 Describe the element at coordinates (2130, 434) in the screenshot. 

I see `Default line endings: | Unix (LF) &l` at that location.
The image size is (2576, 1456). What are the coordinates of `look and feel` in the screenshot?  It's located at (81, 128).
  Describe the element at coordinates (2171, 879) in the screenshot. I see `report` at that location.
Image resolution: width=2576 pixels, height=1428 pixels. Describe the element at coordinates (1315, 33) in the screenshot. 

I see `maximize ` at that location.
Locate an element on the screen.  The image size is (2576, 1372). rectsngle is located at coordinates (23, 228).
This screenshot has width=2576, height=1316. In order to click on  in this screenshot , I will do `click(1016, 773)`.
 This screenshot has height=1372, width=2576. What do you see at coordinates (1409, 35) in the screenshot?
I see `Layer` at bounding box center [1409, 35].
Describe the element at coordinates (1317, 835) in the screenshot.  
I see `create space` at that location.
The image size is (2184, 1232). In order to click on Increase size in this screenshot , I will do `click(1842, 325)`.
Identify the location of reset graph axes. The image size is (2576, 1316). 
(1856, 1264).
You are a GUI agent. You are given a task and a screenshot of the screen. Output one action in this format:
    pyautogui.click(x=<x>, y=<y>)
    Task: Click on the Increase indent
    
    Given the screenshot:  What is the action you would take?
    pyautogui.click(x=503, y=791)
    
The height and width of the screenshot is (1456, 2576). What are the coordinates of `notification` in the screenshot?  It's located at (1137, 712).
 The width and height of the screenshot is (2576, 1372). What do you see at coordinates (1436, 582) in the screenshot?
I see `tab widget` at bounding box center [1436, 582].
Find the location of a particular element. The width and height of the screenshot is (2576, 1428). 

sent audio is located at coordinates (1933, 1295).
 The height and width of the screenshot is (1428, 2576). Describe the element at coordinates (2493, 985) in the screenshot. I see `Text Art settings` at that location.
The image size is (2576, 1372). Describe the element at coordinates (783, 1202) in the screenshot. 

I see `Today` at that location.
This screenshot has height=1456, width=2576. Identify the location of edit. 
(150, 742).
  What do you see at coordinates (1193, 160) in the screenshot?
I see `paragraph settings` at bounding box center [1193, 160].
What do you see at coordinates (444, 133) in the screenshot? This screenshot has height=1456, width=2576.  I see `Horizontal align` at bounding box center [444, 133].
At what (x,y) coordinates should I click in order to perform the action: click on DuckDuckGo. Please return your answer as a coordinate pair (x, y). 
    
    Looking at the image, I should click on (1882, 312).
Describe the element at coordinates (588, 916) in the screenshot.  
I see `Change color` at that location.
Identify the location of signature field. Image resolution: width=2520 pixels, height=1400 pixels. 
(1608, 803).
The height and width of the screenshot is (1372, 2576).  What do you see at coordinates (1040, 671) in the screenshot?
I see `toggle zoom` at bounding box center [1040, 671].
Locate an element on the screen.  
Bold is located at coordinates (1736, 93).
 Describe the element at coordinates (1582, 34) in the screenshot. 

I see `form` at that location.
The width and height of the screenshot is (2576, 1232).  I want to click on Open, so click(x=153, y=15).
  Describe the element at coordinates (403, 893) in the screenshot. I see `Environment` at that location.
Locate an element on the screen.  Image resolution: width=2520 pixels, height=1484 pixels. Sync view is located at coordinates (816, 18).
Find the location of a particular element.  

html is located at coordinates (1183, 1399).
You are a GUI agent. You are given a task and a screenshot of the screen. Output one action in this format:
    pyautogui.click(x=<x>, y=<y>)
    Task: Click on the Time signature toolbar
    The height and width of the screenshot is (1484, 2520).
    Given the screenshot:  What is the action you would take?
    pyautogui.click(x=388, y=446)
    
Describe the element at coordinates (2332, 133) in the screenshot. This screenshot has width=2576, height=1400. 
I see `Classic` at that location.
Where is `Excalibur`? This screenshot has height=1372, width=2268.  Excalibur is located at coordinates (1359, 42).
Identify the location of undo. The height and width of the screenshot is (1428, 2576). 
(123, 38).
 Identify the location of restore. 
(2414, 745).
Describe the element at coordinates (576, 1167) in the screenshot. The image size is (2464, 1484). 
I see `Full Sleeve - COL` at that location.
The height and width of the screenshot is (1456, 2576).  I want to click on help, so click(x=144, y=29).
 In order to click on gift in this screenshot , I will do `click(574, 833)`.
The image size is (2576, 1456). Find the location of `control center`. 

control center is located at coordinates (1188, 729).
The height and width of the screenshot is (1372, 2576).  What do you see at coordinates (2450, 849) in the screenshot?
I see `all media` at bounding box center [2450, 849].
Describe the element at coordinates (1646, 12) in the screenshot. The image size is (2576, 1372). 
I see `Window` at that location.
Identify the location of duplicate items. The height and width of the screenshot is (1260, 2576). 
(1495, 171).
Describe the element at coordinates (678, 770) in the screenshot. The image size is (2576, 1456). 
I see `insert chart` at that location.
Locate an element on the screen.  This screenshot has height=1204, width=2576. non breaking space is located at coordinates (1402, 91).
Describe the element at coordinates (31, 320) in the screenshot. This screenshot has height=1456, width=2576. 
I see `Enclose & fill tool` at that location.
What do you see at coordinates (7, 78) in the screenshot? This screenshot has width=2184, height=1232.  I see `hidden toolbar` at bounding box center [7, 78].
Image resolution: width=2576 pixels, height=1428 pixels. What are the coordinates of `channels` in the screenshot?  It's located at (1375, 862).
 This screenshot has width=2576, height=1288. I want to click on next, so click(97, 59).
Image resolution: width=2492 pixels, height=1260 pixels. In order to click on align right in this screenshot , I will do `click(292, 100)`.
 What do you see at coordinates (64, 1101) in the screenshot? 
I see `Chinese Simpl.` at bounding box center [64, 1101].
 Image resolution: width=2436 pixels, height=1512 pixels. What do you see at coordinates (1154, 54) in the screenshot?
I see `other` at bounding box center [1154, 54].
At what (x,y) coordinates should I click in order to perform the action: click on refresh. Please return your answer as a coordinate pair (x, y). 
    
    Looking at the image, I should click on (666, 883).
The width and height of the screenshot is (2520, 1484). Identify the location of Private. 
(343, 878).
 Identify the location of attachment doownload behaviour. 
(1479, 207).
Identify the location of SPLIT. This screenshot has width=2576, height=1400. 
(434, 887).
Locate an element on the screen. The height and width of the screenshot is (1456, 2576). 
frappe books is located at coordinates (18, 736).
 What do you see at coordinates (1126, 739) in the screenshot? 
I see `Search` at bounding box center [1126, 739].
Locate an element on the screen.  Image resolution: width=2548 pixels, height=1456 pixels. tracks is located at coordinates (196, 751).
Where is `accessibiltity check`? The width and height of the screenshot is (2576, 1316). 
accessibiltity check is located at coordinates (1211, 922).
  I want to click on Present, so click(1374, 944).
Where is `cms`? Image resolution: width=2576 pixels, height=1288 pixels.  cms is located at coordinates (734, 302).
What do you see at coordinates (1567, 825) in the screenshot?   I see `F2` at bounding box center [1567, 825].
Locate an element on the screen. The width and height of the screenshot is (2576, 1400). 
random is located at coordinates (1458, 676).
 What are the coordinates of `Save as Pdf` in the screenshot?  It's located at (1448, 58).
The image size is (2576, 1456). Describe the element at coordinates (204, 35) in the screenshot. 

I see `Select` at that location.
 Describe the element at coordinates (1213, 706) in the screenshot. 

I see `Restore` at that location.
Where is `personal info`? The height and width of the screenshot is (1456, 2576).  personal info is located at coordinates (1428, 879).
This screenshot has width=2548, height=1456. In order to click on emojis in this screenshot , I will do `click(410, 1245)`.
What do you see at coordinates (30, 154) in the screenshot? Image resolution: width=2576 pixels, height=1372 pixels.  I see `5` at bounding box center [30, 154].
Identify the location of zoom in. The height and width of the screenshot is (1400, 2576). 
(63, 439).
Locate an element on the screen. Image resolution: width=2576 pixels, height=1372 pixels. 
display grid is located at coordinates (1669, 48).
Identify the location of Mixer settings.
+--
* Your task *
Turn the lines of the material above into a numbered list, starting at the line containing "click on refresh." and ending at the line containing "(1479, 207).". Leave out any blank lines.

* Answer below *
1. At what (x,y) coordinates should I click in order to perform the action: click on refresh. Please return your answer as a coordinate pair (x, y). 
2.     Looking at the image, I should click on (666, 883).
3. The width and height of the screenshot is (2520, 1484). Identify the location of Private. 
4. (343, 878).
5.  Identify the location of attachment doownload behaviour. 
6. (1479, 207).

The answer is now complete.